[Data records]
════════════════
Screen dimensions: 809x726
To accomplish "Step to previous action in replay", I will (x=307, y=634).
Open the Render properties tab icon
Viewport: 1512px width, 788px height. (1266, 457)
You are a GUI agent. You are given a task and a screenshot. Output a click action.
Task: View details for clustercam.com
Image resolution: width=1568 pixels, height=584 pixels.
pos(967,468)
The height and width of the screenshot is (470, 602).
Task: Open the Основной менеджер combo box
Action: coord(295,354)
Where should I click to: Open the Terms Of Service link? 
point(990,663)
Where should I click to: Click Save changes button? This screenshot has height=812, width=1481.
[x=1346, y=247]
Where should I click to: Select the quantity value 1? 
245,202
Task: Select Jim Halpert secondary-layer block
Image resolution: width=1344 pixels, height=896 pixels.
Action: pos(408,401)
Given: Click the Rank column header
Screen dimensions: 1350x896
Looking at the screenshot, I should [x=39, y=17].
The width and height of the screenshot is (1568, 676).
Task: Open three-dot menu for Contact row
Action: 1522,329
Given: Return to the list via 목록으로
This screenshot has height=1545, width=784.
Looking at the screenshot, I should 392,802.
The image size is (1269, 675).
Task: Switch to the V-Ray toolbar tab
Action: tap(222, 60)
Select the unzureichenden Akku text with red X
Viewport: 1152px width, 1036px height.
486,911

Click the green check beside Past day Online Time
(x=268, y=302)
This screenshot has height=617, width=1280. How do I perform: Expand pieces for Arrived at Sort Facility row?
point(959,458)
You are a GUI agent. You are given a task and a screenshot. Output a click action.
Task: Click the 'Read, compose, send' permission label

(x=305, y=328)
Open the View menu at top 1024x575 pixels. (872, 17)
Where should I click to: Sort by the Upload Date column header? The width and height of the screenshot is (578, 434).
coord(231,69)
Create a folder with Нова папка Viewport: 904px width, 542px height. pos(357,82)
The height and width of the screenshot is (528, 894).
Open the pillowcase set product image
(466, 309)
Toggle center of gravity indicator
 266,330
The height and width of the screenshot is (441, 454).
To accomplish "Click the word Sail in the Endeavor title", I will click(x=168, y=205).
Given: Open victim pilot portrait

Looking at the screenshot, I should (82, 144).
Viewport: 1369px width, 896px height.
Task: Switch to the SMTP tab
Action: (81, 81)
════════════════
Copy everything in the material above from the line containing "Where should I click to: Select" down to the line containing "Action: 1522,329", keeping both of those lines.

• _THE REPLY_
Where should I click to: Select the quantity value 1? 
245,202
Task: Select Jim Halpert secondary-layer block
Image resolution: width=1344 pixels, height=896 pixels.
Action: pos(408,401)
Given: Click the Rank column header
Screen dimensions: 1350x896
Looking at the screenshot, I should [x=39, y=17].
The width and height of the screenshot is (1568, 676).
Task: Open three-dot menu for Contact row
Action: 1522,329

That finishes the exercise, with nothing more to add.